How my plots are generated

fig, axs = plt.subplots(6,5,figsize=(30, 25))
for i in range(6):
  for j in range(5):
    axs[i,j].plot(pred_valid[:,5*i+j].cpu(), test_y[:,5*i+j].cpu(),'o',markersize=2)
    axs[i,j].plot([0,20], [0,20], 'k-', alpha=0.75, zorder=0)
    axs[i,j].set_title('$abundance$, $A = %d$'%valid_label[5*i+j,0])
    axs[i,j].set_xlim(0,0.2)
    axs[i,j].set_ylim(0,0.2)
for ax in axs.flat:
    ax.set(xlabel='Prediction', ylabel='PRISM')

# Hide x labels and tick labels for top plots and y ticks for right plots.
for ax in axs.flat:
    ax.label_outer()
plt.show()

Expected Behavior

Expected output would be something similar to the output with Matern kernel shown in the second figure above.

System information

Please complete the following information:

gpleiss commented 4 years ago

@YukiyaSaito can you describe what kind of data you are trying to model?
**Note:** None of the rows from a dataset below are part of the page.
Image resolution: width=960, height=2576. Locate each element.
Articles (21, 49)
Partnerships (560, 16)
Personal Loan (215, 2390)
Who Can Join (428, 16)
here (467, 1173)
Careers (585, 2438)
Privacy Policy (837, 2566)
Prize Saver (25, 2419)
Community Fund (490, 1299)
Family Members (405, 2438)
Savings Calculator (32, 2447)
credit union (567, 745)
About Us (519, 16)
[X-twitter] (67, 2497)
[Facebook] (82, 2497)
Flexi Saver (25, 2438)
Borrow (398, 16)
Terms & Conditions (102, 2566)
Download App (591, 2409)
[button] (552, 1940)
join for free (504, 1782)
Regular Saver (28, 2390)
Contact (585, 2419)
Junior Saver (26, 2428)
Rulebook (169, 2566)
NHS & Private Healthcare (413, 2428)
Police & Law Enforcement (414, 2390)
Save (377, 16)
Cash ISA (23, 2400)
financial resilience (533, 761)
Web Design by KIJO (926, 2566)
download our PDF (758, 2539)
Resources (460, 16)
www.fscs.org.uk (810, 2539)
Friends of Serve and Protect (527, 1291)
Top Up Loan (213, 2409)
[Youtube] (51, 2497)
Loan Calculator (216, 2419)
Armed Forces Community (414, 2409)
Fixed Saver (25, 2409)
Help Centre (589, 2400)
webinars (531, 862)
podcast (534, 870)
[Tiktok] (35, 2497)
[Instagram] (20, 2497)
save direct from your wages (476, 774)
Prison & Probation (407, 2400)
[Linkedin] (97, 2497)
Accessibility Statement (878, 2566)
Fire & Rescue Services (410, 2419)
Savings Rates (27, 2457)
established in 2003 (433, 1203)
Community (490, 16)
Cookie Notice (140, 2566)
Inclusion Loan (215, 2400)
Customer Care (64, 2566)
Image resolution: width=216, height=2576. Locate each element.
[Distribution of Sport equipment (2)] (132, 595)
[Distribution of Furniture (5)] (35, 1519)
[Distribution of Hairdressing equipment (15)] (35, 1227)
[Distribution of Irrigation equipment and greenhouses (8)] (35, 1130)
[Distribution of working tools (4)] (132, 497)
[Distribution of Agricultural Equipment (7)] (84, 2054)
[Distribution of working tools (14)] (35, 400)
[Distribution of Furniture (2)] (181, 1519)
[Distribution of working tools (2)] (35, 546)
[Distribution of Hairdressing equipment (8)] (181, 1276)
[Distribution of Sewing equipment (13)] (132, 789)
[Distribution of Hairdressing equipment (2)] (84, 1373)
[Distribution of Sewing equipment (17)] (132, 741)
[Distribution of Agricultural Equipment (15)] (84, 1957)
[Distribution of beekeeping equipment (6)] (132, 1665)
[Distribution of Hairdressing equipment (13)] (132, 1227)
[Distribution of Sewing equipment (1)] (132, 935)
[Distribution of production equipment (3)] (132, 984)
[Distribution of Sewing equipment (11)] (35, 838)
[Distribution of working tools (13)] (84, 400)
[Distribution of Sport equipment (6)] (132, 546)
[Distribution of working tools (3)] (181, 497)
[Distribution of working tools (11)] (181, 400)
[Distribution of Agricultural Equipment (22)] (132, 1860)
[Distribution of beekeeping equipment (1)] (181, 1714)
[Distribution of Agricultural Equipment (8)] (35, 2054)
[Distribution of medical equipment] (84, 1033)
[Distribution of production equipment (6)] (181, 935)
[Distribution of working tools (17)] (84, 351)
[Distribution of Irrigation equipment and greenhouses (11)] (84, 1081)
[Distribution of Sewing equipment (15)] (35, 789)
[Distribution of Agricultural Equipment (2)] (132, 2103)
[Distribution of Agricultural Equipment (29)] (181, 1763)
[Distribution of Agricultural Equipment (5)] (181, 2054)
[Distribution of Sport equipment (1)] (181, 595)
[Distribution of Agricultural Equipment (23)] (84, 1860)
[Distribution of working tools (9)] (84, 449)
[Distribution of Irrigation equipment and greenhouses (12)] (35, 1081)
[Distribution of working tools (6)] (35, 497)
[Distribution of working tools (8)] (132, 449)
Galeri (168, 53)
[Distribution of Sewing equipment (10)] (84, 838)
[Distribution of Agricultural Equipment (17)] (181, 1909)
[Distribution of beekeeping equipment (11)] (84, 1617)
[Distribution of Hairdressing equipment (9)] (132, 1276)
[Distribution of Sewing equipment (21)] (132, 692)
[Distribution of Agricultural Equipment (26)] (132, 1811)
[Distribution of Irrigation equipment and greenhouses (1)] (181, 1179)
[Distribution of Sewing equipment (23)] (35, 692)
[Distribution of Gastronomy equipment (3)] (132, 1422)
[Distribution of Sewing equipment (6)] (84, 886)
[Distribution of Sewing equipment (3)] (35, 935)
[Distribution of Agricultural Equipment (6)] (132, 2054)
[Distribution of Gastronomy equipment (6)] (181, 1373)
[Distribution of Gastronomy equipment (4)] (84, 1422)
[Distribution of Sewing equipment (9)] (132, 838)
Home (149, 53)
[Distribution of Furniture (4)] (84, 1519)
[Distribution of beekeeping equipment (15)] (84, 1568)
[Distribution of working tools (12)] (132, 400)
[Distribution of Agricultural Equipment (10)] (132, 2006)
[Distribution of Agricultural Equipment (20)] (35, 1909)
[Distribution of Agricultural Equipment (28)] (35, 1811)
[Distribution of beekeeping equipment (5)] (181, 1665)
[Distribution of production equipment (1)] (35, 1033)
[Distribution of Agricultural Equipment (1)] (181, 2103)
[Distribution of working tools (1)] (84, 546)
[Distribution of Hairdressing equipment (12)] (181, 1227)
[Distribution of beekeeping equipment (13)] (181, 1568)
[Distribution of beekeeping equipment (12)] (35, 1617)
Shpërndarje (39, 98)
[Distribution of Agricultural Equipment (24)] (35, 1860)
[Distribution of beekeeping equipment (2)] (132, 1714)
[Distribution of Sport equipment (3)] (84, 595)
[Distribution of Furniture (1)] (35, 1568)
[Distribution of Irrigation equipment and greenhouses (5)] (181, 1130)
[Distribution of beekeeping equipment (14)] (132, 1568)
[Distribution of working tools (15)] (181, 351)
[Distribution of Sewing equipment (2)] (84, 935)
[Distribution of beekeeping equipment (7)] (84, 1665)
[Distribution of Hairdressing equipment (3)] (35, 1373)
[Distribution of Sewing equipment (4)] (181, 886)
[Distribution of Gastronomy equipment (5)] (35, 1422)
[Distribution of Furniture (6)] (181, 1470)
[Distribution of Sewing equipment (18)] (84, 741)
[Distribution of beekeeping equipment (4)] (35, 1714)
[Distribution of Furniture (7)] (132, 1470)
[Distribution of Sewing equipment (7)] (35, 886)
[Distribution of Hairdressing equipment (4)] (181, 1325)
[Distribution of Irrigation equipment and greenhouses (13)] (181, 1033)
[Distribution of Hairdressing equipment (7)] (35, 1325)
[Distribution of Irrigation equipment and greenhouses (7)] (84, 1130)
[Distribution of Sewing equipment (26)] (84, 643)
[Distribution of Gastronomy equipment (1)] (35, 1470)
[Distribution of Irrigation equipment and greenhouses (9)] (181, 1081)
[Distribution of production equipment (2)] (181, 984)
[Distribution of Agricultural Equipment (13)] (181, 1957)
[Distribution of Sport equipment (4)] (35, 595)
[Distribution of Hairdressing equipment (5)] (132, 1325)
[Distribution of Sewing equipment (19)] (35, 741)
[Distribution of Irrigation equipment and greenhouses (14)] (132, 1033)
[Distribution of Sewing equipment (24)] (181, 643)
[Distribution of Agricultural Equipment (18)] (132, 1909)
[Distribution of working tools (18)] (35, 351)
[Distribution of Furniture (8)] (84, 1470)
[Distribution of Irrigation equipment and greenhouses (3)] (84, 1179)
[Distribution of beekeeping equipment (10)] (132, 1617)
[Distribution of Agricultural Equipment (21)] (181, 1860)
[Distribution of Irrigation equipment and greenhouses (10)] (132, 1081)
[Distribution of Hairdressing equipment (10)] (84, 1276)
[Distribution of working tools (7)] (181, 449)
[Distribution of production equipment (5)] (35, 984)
My guess is that this is not a bug at all, but rather your data isn't well suited for the RBF kernel. The RBF kernel can only learn functions that are infinitely differentiable. If you data aren't that smooth, then the RBF kernel usually does really bad.

It could also be the case that you' want to use a different initialization for the RBF kernel lengthscale (sometimes this helps, sometimes it doesn't). You can try adding this line after you initialize the model:

model.covar_module.data_covar_module.initialize(lengthscale=0.1)

However, my best guess is that you need the Matern kernel for your particular problem. (In my personal opinion, the Matern kernel is a much better "all-around" kernel than the RBF kernel anyways).

Thank you for the code/data. However, for future reference, it is much better if you package your code in an ipython notebook for us (this makes it much faster for us to debug what's going on).

YukiyaSaito commented 4 years ago

@gpleiss Thank you very much for your prompt response. The data I am trying to model is the response of numerical solutions to a (large) system of ordinary differential equations (ODEs), when input variables are slightly varied.

Input (training input) and output (training output) roughly have the properties described below: Input: 354-dimentional vector. Generated with Latin Hypercube Sampling. The values are somewhere between [0, 1]. Output: 30-dimentional vector. Results of some numerical simulation. The values are somewhere between [1e-6, 5e-4], therefore they are multiplied by 10^3 when training for numerical stability. Each component of the 30-dimentional vector has slightly different scale.

[Edit] I forgot to mention about the smoothness of the data. As the output is the solutions to the ODEs for slightly varied input variables, I would expect the data to be somewhat smooth. But given the results with RBF kernel, this assumption might be wrong.

Thank you for your suggestion about the initialization for the lengthscale. I have quickly tried different size of RBF kernel lengthscale, but it does not seem to work.

I do not have very good intuitions as to which kernel to use. While Matern kernel seems to do a decent job, but is there a good approach to fine tune the kernel so that the systematic deviations from the target output can be fixed? I tried adding different kernels (Matern + Linear), but it seems to become computationally heavy very quickly.

I am sorry about how I presented my code and data. Here is the link to my ipython notebook. You should be able to run this without any modification. Please note that the prediction part (2000 points) takes ~5 minutes, therefore you can reduce the number of points down to 100 for a quick check. https://colab.research.google.com/github/YukiyaSaito/PRISM_Emulator/blob/master/GP.ipynb

gpleiss commented 4 years ago

I'm going to go ahead and say this not a bug. I think that the data you have are probably more suited for the mater kernel.

"is there a good approach to fine tune the kernel so that the systematic deviations from the target output can be fixed?"

You could try increasing the rank on the multitask kernel to something >1? Otherwise, I think the best approach is trial and error with different kernel types (this is what I would do with the data you have).